** What you need to do **
According to the article on diphtheria in Kerala, in which districts were cases mainly reported?

** Excerpt **
####################

Thiruvananthapuram | In view of widespread concernsover the return of diphtheria in some parts of the state, Kerala State Commission for Protection of Child Rights has directed the state government to bring in a legislation to bookanti-vaccination campaigners under non-bailable charges.
A legislation with power to take criminal proceedings under non-bailable charges should be made against those who indulged in the propaganda against vaccination without the backing of any scientific proof, the child rights panel said in its direction to the state Health Secretary. The direction comes in the wake of recent deaths due to diphtheria and over 100 confirmed cases of the disease, believed to have been completely eradicated from the state through vaccination.
Diphtheria cases were reported mainly in Malappuram, Kozhikode and Palakkad districts. KSCPCR also directed the state Health Secretary to compile a comprehensive database on the vaccination programme, being executed in the state. A full bench, comprising Commission chairperson Shoba Koshy and members K Nazir and Glory George, sought to take stock of the health situation across the state, especially in Malappuram and Kasaragod districts, where the immunisation percentage dipped drastically.
There have been reports that the reluctance of a section of people to go for vaccination was one of the reasons for the sudden spurt of the disease in some pockets of the state. An action plan to prepare documentaries, short films and video clippings should be formulated to counter the anti-vaccination propaganda and create mass public awareness in this regard, the panel said.
Enough stock of immunisation vaccines should be made available at all hospitals, and committees, headed by Chief Secretary/Health Secretary and District Collectors, should be formed at the state and district levels respectively to monitor the vaccination drives under the Universal Immunisation Programme, it said. The action taken should be informed within three months, the panel said.
Earlier this month, state Health Minister K K Shylaja had told the Assembly that superstition and some unethical treatment methods, which have been under practice in the area, contributed to the spread of the disease. The government is mulling the option to make vaccination certificates for children mandatory before granting school admission, in view of the spurt of the disease.

####################

** Raw data **
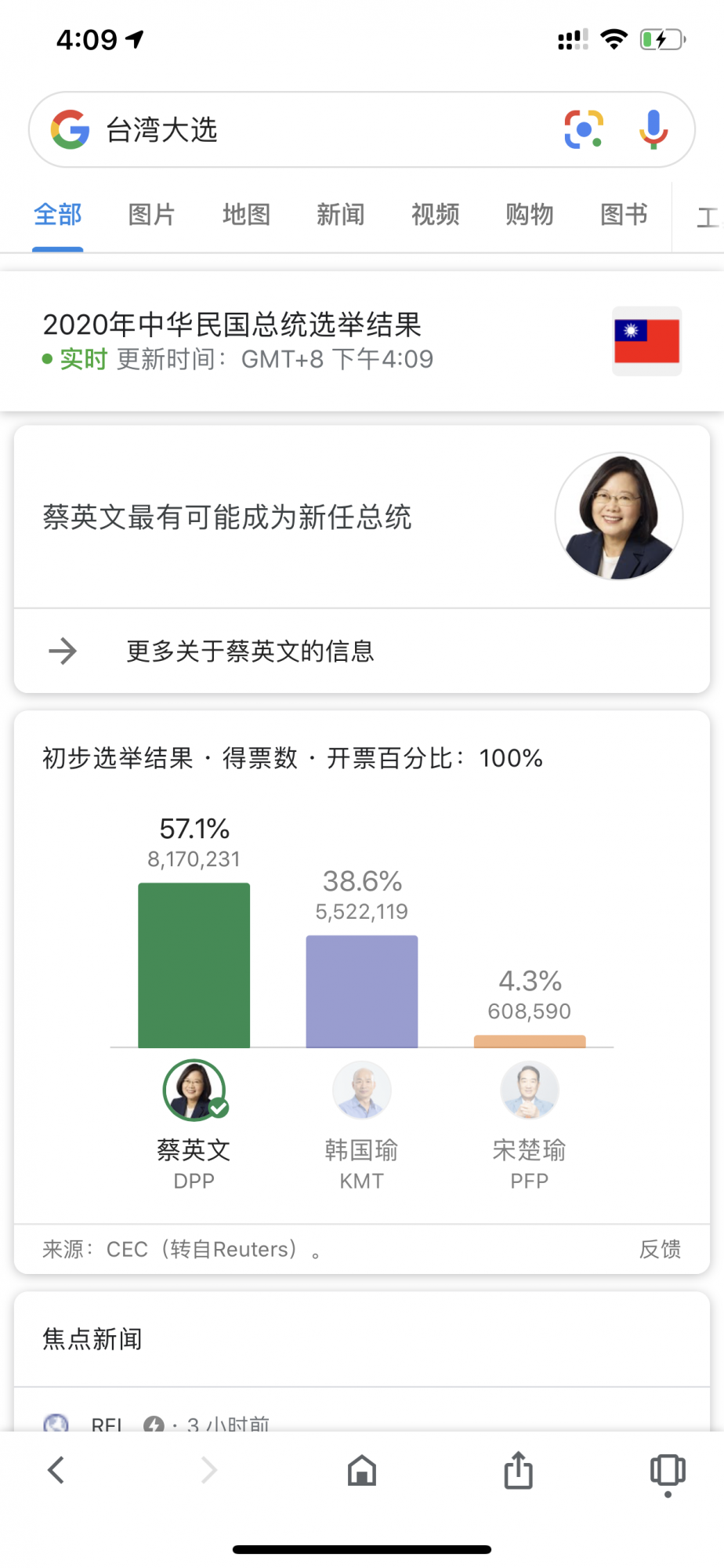Screen dimensions: 724x1568
Task: Open the 视频 tab
Action: click(x=436, y=215)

####################

** Exercise result **
Malappuram, Kozhikode and Palakkad.